Les fluorescents, de façon erronée souvent appelés néons, certainement sont très propagés, mais la construction et le mode de fonction devraient poser une énigme à la pluspart des gens. Ci-après vous apprenez comment fonctionnent les néons et les tubes fluorescents.

Néons

Tube
Les tubes néon, ne pas à confondre avec les  tubes fluorescents, sont des lampes de décharge de gaz d'une construction très simple. Une lampe à décharge est une lampe électrique constituée d'un tube ou d'une ampoule en verre rempli de gaz ou de vapeur métallique, sous haute ou basse pression, au travers duquel on fait passer un courant électrique, il s'en suit une production de photons donc de lumière. Les molécules du gaz métallique utilisé ont la faculté de pouvoir se ioniser lorsqu'elles sont soumises à la différence de potentiel créée entre les électrodes placées aux extrémités du tube. Les électrons libérés sont attirés par une des électrodes et les ions positifs par l'autre. Un énorme flux d'électrons traverse l'ampoule.

Lors du passage de ce flux, se produisent de nombreuses collisions entre les électrons libres et ceux présents dans le gaz de la lampe. Lors de ces collisions, les électrons sont chassés de leur orbite, changent de couche et y reviennent ; c'est la création d’un photon dont la longueur d'onde (sa couleur) dépend de l'énergie qu'il contient mais elle est habituellement comprise dans le spectre du visible ou de l'ultraviolet. La domaine d'application préférée c'est la réclame. Par contre, des lampes néon et autres lampes de décharge de gaz rare sont moins appropriés pour les objectifs d'illumination.


Tube fluorescents
Les tubes fluorescents ressemblent à la construction des tubes néon. Toutefois, la lumière désirée blanche consiste d'une mélange de couleurs de lumière innombrables alors que des lampes à décharge de gaz rayonnent un spectre de raies d'un nombre limité de longueurs d'ondes (souvent une seule). Pour recevoir de la lumière blanche il faut prendre un autre chemin. On utilise un tube de verre qui contient une moindre quantité de mercure. Mercure génère, comme déjà décrit, si bombardé d'électrons, de la lumière dans la gamme des ultraviolets d'une longueur de 254 nm. Cette lumière est transformée en lumière visible proche du blanc, par la couche fluorescente qui tapisse la surface interne du tube.
Ce fluorescent absorbe la lumière dans la gamme des ultraviolets et ne la laisse pas passer à l'extérieur. Cependant le fluorescent est incité à briller par la lumière dans la gamme des ultraviolets. Toutefois, les fluorescents n'émittent pas de spectre à façon continue non plus. Cependant, par la mélange de plusieurs fluorescents l'on peut atteindre qu'en somme est rayonné un spectre à façon continue. Par une mélange appropriée il est possible de génerer une lumière blanche chaude ou froide. Il dépend fortement de la qualité du tube fluorescent, si le rapprochement au spectre à façon continue de la lumière du soleil respectivement de la lumière d'une ampoule électrique est bien. Les tubes fluorescents d'une grande qualité, qui, toutefois, ne sont pas disponible dans chaque hypermarché de l'outillage et des matériaux, rayonnent de la lumière qui s'approche fortement de la lumière du soleil.

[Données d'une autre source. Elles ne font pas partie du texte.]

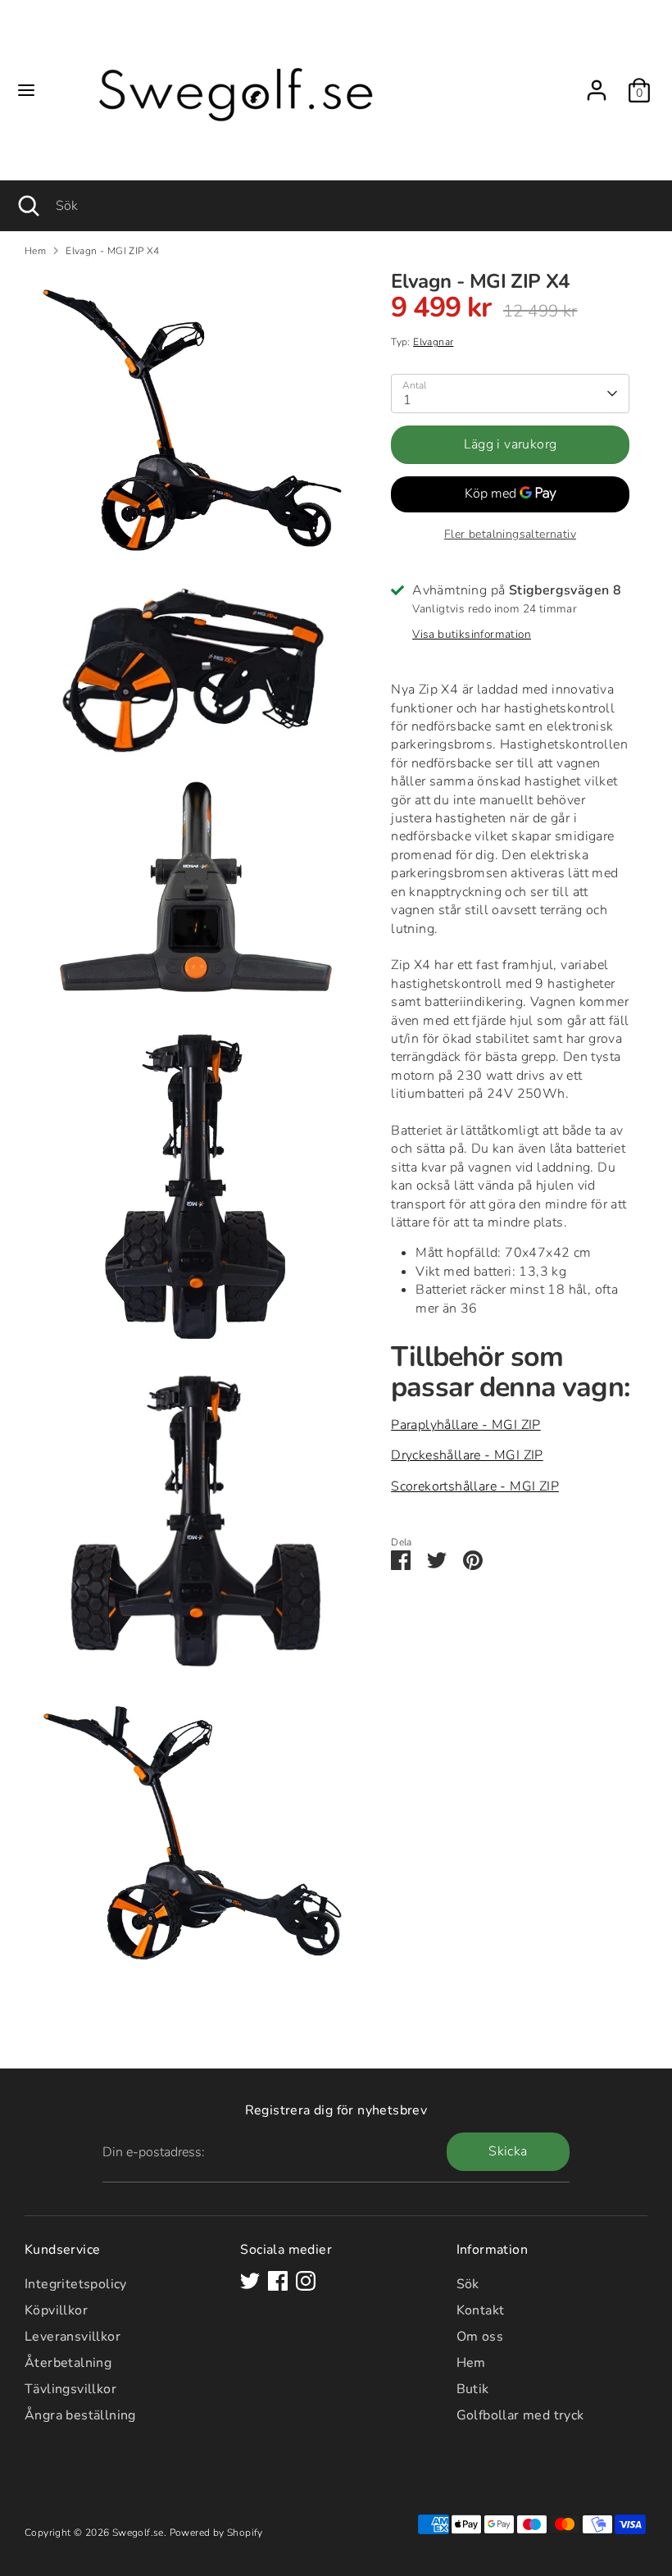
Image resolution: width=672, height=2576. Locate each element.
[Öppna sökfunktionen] (27, 206)
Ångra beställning (80, 2415)
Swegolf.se (138, 2532)
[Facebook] (278, 2281)
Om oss (479, 2337)
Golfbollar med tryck (520, 2415)
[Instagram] (306, 2281)
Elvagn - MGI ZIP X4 (113, 250)
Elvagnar (433, 341)
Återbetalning (68, 2363)
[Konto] (596, 83)
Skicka (507, 2151)
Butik (472, 2389)
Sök (467, 2284)
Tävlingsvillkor (70, 2389)
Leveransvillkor (72, 2337)
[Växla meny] (26, 90)
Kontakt (480, 2310)
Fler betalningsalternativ (510, 534)
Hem (35, 250)
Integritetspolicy (76, 2284)
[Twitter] (250, 2281)
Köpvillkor (56, 2310)
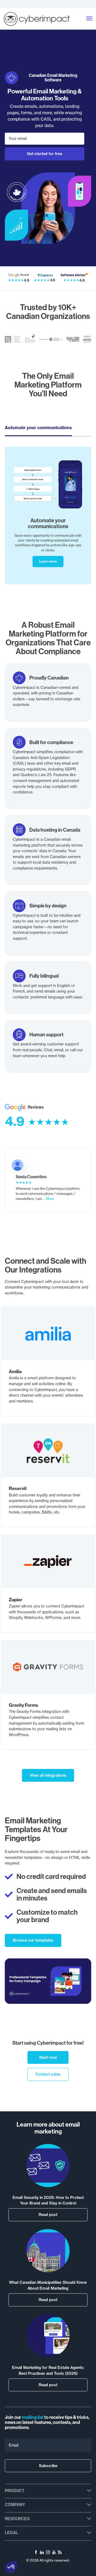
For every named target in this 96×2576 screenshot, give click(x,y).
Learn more (48, 561)
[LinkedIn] (42, 2553)
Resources (17, 2518)
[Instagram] (48, 2553)
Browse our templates (33, 1940)
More (50, 1198)
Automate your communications (38, 427)
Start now (48, 2057)
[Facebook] (36, 2553)
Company (15, 2504)
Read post (48, 2214)
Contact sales (48, 2074)
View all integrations (48, 1775)
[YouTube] (54, 2553)
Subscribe (48, 2465)
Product (15, 2490)
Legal (11, 2532)
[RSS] (60, 2553)
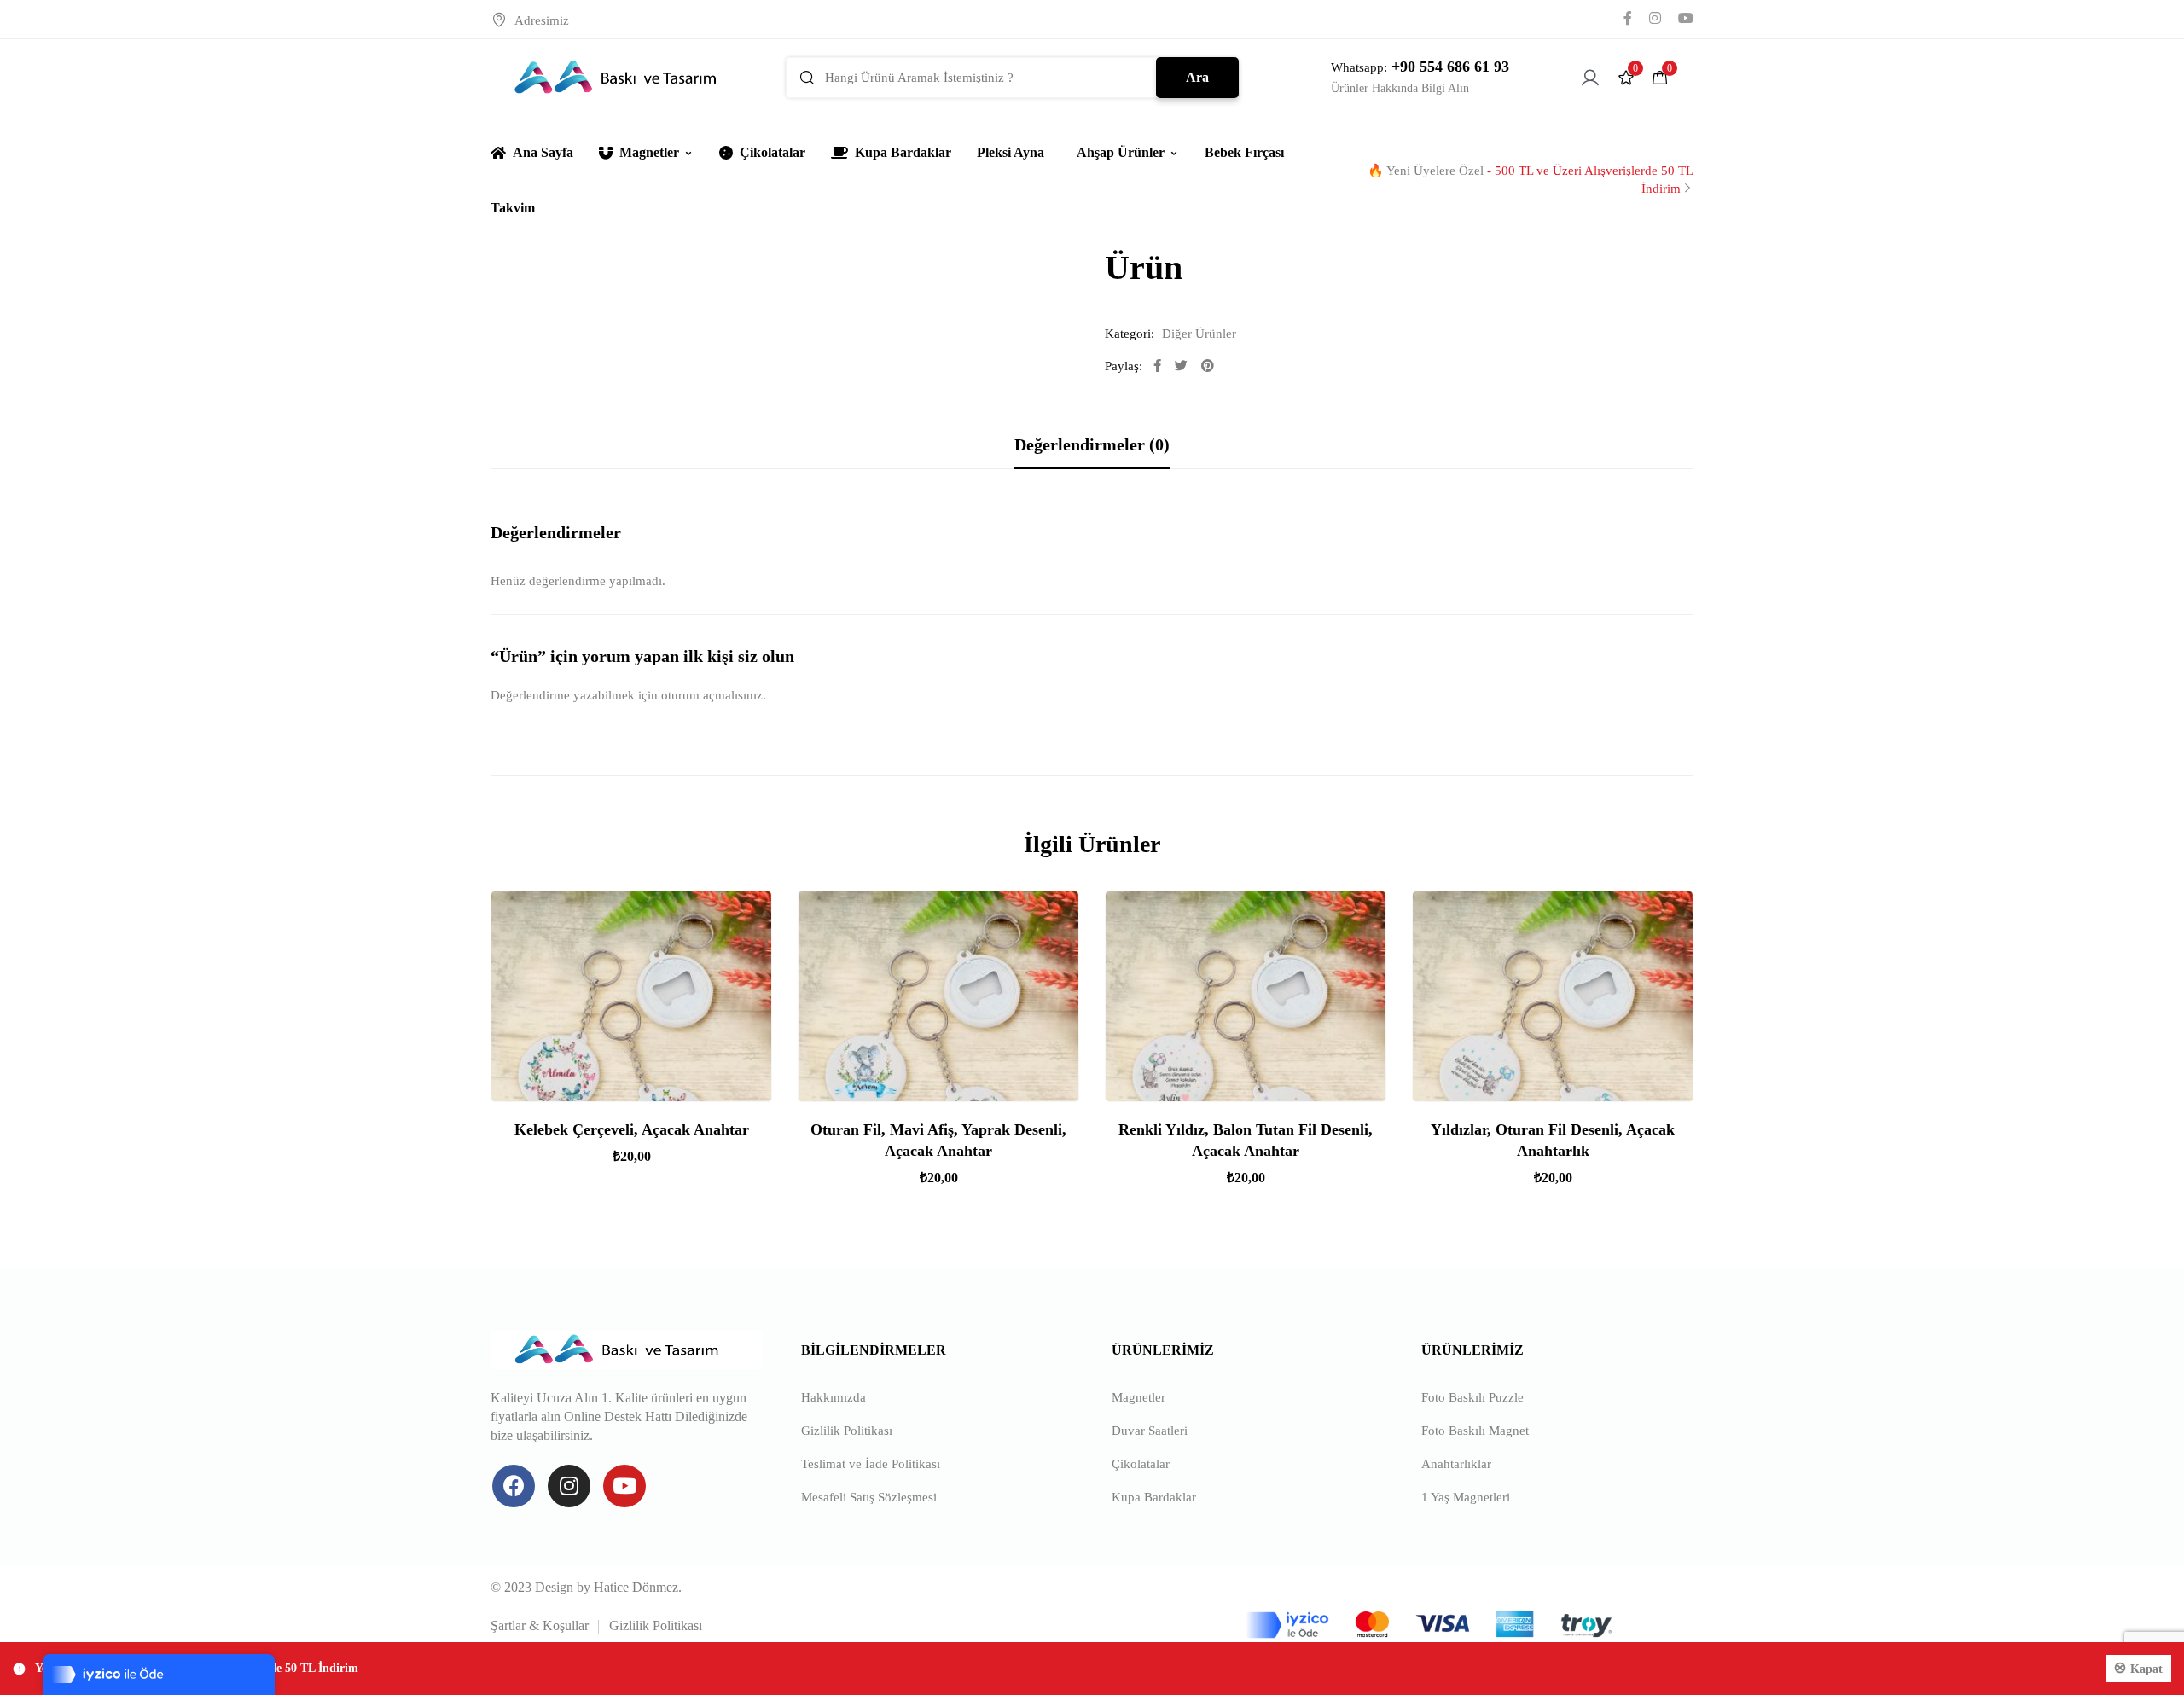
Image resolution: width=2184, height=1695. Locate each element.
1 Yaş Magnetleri (1465, 1497)
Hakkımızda (833, 1397)
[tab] (1092, 444)
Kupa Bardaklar (903, 152)
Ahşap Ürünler (1121, 152)
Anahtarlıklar (1456, 1464)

Alors que l'on allume les ampoules électrique ainsi que les néons facilement pourque la lumière s'émitte immédiatement, cela n'est pas possible avec des tubes fluorescents qui opèrent avec la tension de réseau habituelle de 230 V. Parce que sans prendre des mésures ultérieures, il n'y a pas de courant dans le tube et ainsi il n'y a pas d'émission de lumière. Plutôt les tubes fluorescent doivent être amorcer pourqu'il y ait une circulation de courant aussi sous tension de réseau. C'est pour cette raison qu'il y a des électrodes en tungstène aux extrémités du tube. Au moment de la mise en circuit le contact fermé du starter rend possible la circulation de courant à travers des deux filaments spiralés comme montré en dessin 3.
Préchauffage
Dessin 3: Préchauffage
A travers les filaments spiralés l'on atteind 2 chauses d'un seul coup: Premièrement un peu de mercure s'évapore par la chaleur et deuxièmement il est plus facile d'émettre des électrons des électrodes chaudes que des électrodes froides. Ces deux chauses sont important pour l'amorçage qui suit. Car, si le contact du starter s'ouvre après environ 0,5 jusqu'au 2 s , le ballast inductif veut maintenir la circulation du courant. Cependant, le contact du starter est ouvert et logiquement la circulation du courant est coupée. Ainsi, la tension augmente brusquement jusqu'au moment où une étincelle saute pourque la circulation puisse se maintenir. Le chemin désiré, c'est à travers du tube. Par le préchauffage, c'est relativement facile pour le courant. Parce que les filaments spiralés sans courant sont incandescents encore un bon moment et ainsi les électrons s'y émettent facilement. Même le mercure evaporé ne se condense brusquement. Sous une tension de 1000 V le tube s'amorce, c.v.d. il y a une circulation de courant d'une électrode à l'autre. Une fois amorcé, on n'a plus besoin d'une tension très élevée. Immédiatement après l'amorçage la tension se diminue à une tension d'arc d'à peu près de 100 V.
En plus, la circulation de courant se maintient bien que les filaments spiralés se refroidissent lentement.
Amorçage du tube
Dessin 3: Amorçage du tube

Par la circulation du courant à travers du tube les atomes du mercure sont stimulés d'émettre de la lumière. C'est le même principe comme avec les lampes néon. Ici la lampe s'échauffe un peu ainsi que le total du mercure dans le tube s'évapore et participe à la génération de lumière. C'est pour cette raison qu'il dure quelques minutes jusqu'à ce que le tube fluorescent obtienne sa luminosité maximum. En plus, il s'explique pourquoi les tubes fluorescents étant une basse température s'amorçent mal; parce qu'ici, malgré le préchauffage, c'est rélativement peu de mercure que s'évapore parce que le tube est assez court et les filaments spiralés ne se trouvent qu'aux extrémités.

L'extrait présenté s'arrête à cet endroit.